The correspondence of the words and the movements
becomes a pattern throughout the performance. What is more and more
evident with each repetition is that while the story changes, while
many words are added, only few new movements are introduced. New words
don’t change the movements, but the rhythm of their “production”,
meaning that the rhythm changes in a way that the movements coincide
with the words used. Like the abstract letters of the Latin alphabet,
which is limited to 26 characters, the movements that are used in the
performance, which are countable, “spell” the respective story,
standing in an abstract relation to certain words or groups of
words.
At some point “love” and a “lover” are introduced,
which leads to a performance of a song (Sam Brown – Stop) about the
dancers’ love, “our love”, as they call it. For the choreography, the
whole repertoire of movements they’ve built up during the play is used.
Looking at the movements as part of this pop-song-dance-choreography,
they seem completely devoid of any slightly possible meaning, just
aesthetically pleasing. This becomes especially clear, when the
movement, in which the arms are put together to form a heart and torn
apart, is not used for the phrase “stop breaking my heart”. If the
performance can be divided into parts, this song would mark a break
between the first and the second.
In the next part, the two
dancers continue playing with the viewer’s desire to decode everything
that is seen, however with a different approach: They put together
their movements in one moment, and give these certain moments titles,
creating pictures, by saying “This one could be called… Bambi’s mother
died and the stars were shining”. Immediately references to this title
can be found in the movements the two of them make. But then they use
two different movements from their repertoire and say “This could also
be called… Bambi’s mother died and the stars were shining”. When this
same picture is yet again to be found in the now different movements,
suspicions about one’s own ability of “seeing” or “observing” arise, if
they haven’t before. This game continues for a while, other titles and
other combinations of movements are introduced, eventually the third
part is lead in.
The story now goes away from “the woman’s”

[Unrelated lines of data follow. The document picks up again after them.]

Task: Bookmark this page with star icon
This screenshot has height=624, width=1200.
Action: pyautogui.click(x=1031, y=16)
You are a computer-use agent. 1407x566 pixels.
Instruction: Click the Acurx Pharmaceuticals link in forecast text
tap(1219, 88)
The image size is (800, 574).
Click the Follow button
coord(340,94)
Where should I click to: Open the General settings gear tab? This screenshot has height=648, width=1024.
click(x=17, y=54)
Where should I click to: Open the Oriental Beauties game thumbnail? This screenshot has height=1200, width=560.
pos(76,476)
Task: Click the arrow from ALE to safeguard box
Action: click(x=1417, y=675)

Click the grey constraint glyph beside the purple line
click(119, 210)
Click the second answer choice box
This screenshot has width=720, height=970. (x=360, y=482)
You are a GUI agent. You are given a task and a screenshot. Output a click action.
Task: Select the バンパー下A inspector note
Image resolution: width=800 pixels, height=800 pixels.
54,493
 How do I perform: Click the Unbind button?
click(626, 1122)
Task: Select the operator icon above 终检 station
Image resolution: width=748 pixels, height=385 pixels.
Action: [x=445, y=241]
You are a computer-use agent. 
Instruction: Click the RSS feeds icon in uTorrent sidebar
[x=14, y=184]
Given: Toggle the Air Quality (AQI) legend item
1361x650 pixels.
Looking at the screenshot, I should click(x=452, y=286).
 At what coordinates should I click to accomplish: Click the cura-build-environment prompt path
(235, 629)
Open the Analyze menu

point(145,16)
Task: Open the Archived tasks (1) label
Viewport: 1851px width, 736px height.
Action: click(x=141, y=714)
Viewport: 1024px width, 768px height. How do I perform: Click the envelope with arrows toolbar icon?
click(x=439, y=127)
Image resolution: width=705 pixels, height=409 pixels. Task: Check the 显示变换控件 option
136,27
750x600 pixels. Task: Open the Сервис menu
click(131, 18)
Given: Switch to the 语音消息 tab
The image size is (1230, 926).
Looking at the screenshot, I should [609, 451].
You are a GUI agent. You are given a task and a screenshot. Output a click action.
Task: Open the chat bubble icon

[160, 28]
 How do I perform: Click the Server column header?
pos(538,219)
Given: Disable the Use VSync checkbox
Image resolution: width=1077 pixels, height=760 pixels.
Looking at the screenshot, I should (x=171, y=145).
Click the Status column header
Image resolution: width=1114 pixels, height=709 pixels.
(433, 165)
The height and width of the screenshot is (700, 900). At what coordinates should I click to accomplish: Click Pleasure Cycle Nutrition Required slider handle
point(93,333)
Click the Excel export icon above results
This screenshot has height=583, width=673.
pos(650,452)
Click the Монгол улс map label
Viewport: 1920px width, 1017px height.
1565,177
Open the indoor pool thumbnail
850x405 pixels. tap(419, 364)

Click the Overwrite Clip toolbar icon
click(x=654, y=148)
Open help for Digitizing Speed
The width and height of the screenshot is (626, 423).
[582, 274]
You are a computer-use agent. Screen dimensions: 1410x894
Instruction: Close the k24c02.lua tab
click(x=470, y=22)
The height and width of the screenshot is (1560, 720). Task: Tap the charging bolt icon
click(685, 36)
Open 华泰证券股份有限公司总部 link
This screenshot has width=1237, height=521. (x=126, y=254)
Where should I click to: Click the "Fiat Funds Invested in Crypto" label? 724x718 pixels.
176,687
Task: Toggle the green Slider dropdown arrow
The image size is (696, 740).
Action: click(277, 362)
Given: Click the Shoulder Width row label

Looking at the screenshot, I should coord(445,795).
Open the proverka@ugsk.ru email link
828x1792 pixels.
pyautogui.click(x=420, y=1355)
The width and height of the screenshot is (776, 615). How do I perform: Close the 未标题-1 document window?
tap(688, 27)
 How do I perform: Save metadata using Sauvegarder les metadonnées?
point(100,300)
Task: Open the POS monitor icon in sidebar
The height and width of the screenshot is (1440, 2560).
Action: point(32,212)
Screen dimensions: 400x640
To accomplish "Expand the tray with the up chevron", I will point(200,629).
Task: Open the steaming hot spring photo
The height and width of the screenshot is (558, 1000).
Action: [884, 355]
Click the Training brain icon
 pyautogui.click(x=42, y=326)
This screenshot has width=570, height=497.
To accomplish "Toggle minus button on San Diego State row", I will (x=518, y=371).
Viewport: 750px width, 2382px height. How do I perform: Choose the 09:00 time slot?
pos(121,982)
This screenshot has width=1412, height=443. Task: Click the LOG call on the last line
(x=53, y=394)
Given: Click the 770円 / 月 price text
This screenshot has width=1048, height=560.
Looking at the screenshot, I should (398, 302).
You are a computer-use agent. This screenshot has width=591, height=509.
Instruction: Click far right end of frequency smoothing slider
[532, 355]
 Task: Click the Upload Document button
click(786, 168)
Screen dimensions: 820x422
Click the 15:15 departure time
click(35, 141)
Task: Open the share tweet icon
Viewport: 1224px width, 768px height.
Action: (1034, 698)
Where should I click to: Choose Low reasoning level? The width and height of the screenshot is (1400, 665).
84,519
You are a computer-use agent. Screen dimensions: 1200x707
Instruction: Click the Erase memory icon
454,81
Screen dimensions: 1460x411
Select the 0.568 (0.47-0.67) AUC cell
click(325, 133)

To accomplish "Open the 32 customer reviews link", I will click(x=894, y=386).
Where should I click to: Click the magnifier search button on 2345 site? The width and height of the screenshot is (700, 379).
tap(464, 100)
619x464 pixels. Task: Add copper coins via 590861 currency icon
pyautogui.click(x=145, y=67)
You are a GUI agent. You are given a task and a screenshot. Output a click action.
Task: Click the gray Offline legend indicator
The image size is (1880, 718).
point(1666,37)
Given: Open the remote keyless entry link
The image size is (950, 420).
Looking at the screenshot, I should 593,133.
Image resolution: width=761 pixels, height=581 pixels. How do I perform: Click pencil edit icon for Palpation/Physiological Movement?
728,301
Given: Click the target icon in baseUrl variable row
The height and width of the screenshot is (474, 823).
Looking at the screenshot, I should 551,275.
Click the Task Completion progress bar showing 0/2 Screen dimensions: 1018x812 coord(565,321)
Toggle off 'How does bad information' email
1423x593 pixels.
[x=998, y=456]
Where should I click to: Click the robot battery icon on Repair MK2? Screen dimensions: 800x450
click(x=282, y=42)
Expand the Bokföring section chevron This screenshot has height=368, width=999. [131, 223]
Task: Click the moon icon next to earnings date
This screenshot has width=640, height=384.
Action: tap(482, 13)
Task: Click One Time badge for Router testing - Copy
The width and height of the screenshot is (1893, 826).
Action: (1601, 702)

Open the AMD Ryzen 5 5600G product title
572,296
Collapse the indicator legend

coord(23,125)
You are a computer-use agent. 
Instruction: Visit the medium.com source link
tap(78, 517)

everyday life and depicts a particular (fantastic) incidence: The
discovery of the lover, who was introduced earlier, as turned into a
scary, cruel ghost, and the ensuing fight between the woman, the
lover/ghost – and the dog. When the ghost is introduced, the light
changes in a way that huge shadows are created on the stage’s back
wall. In the style of German expressionist movies of the twenties,
apparent in the dancers’ expressionist facial expressions of terror and
fear and the named shadows, the story evolves to become aggressive and
gruesome in extreme explicitness. The extreme facial expressions and
the quite dreadful story give the movements a very different character:
they are quite scary, even terrifying, now. Although they are the exact
same movements as before, a repetition of the repertoire, in the
surroundings they adopt the relating character. In this third part the
viewer is confronted with yet another approach to the question of “how
to spell a piece”.
What can be said with emphasis is that
they’ve made their point, and that very clearly. However the thought
arises, that they might have made it too clear. They approached their
field of work from different directions, presenting their search, or
actually their findings, their answers, in a very well-made – and
closed structure. The performance can be considered a thoroughly
thought out game with the viewer’s perception. What is promised is
exactly what the viewer gets. The performance is very enjoyable to
watch, however once it is over, no questions are provoked, because
nothing is opened up, there are no gaps that could potentially open a
field for debate. The performance only lasts as long as viewer and
dancers are physically confronted, the creation doesn’t succeed in
transcending the author’s initial idea.